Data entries
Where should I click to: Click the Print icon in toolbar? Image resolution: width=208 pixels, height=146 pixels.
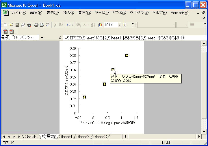coord(36,25)
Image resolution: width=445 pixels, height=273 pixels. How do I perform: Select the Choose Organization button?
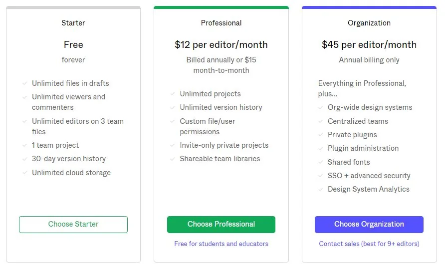point(369,225)
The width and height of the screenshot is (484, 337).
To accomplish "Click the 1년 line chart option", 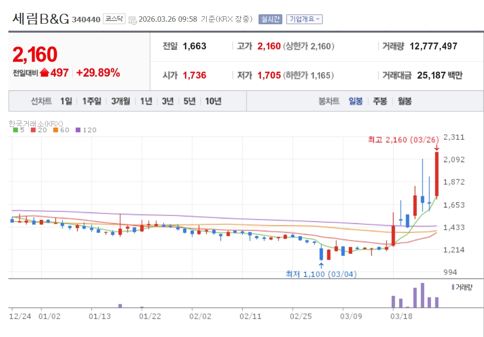I will click(146, 101).
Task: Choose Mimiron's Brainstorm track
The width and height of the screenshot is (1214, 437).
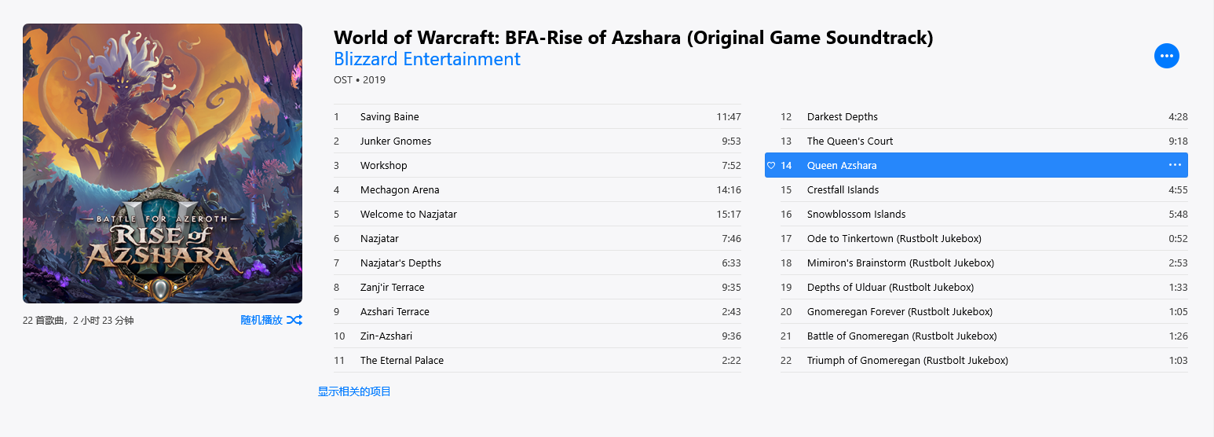Action: pyautogui.click(x=900, y=263)
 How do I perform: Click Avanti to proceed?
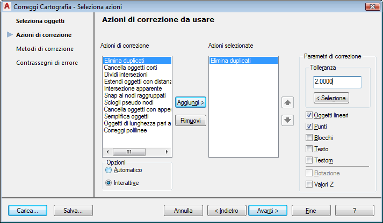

*Try it:*
Which lines run from the one that holds "Task: Choose Mimiron's Brainstorm track" to the final line of the records above? Return them exactly, and skip the pictures.

*Written response:*
Task: Choose Mimiron's Brainstorm track
The width and height of the screenshot is (1214, 437).
Action: pyautogui.click(x=900, y=263)
 How do I perform: Click Avanti to proceed?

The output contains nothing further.